Spatial Data Analysis

Many of today’s “big data” innovations and ideas are rooted in geospatial data sources. Most people always carry at least one device, such as a smartphone, that tracks their location the result is geospatial data. Entire industries like the Internet of Things (IoT), drones, and autonomous cars rely on this sort of reliable, real-time geospatial data. Similarly, entire concepts like “smart cities” are built around the idea of using geospatial data. Geospatial intelligence is actionable knowledge, a process, and a profession. It is the ability to describe, understand, and interpret so as to anticipate the human impact for an event or action within a spatiotemporal environment. It is also the ability to identify, collect, store, and manipulate data to create geospatial knowledge through critical thinking, geospatial reasoning, and analytical techniques. Finally, it is the ability to present knowledge in a way that is appropriate to decision-making environment. Geospatial intelligence (GEOINT) is a broad field that encompasses the intersection of geospatial data with social, political, environmental and numerous other factors. The Intelligence Community defines geospatial intelligence as “the use and analysis of geospatial information to assess geographically referenced activities on Earth.”
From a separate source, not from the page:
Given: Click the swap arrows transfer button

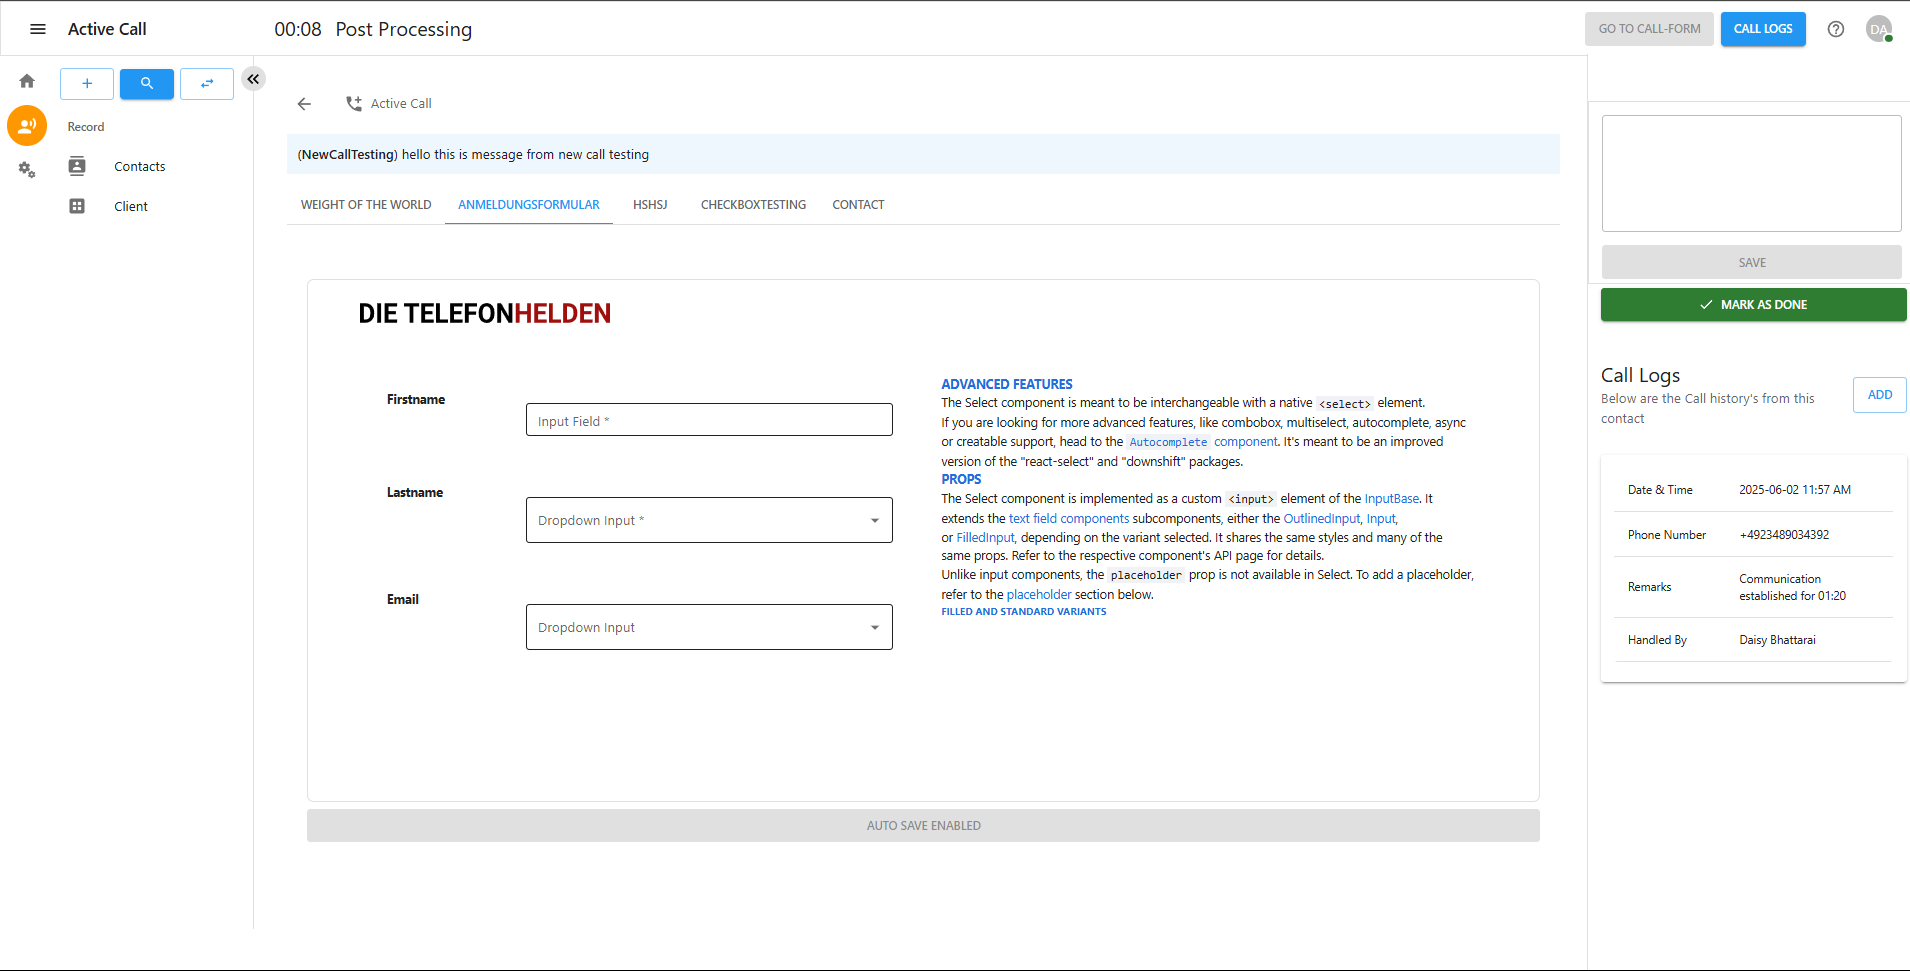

Uses of Geospatial Intelligence

  • The role of machine learning and GEOINT in disaster response
  • Open geospatial data platforms and food scarcity
  • Interoperability for GEOINT applications and data in the military
  • The role of data stewardship in crisis mapping

Machine Learning and GEOINT

Geospatial intelligence software, augmented with machine learning, could help to map changes in terrain and structures, making disaster response projects more efficient and more effective. Several organizations are looking toward algorithms to help create more timely and accurate maps. One example is the SpaceNet “Road Detection and Routing Challenge,” a $50,000 competition to develop an automated method for extracting information about road networks. Crowdsourced data proved to be an invaluable resource in the response to Hurricane Maria in Puerto Rico, but the successful implementation of machine learning could yield faster and more accurate maps to help emergency personnel find people in need or identify the best routes for delivering supplies.

Data Collection

Imagery

This type of data is collected by a system of sensors and platforms. Sensors collect the data, and platforms are the vehicles or objects to which sensors are attached. The sensor or platform used depends on the type of data to be collected, the conditions in which it is collected, and the purpose for which it will be used.

Platform

This section addresses satellite, aircraft, ground-based, and sea-based platforms. Aircraft, drones, aerostats, balloons, and dirigibles are referred to as airborne platforms. Airborne, ground-based, and sea-based platforms may be manned or unmanned/unattended. GIS programming involves creating, extending, utilizing, GIS or web mapping solutions to solve specific problems, build complete applications, or consume or produce data and geospatial processing services.

GIS Programming

Web GIS programming involves creating, extending, utilizing, Web GIS or web mapping solutions to solve specific problems, build complete applications, or consume or produce data and geospatial processing services. In addition, a number of Web GIS software options offer application programming interfaces (APIs) that provide a means by which developers can leverage the published data and processing services of others to build and customize applications through standardized interfaces with external web GIS software, data, and services. (Link is external) provides a list of commonly used open source and proprietary software APIs used in web GIS programming projects focused on mashups. Among the most popular are the Google Maps API, Mapbox GL JS, OpenLayers, Esri ArcGIS API for Javascript, ArcGIS REST API, ArcGIS Python API, ArcGIS Runtime SDKs (software development kits), and Leaflet. For example, the Esri GeoServices REST specification provides a standard way for clients to communicate with servers through the REST architecture using Restful web services and URLs. In web GIS programming, such hosted Web GIS software libraries and other scripting language libraries such as JQuery provide globally available, reliable collections of modular code that can be used by developers to simplify writing programs. Open Layers and Leaflet are examples of open-source libraries used to create web map mashups.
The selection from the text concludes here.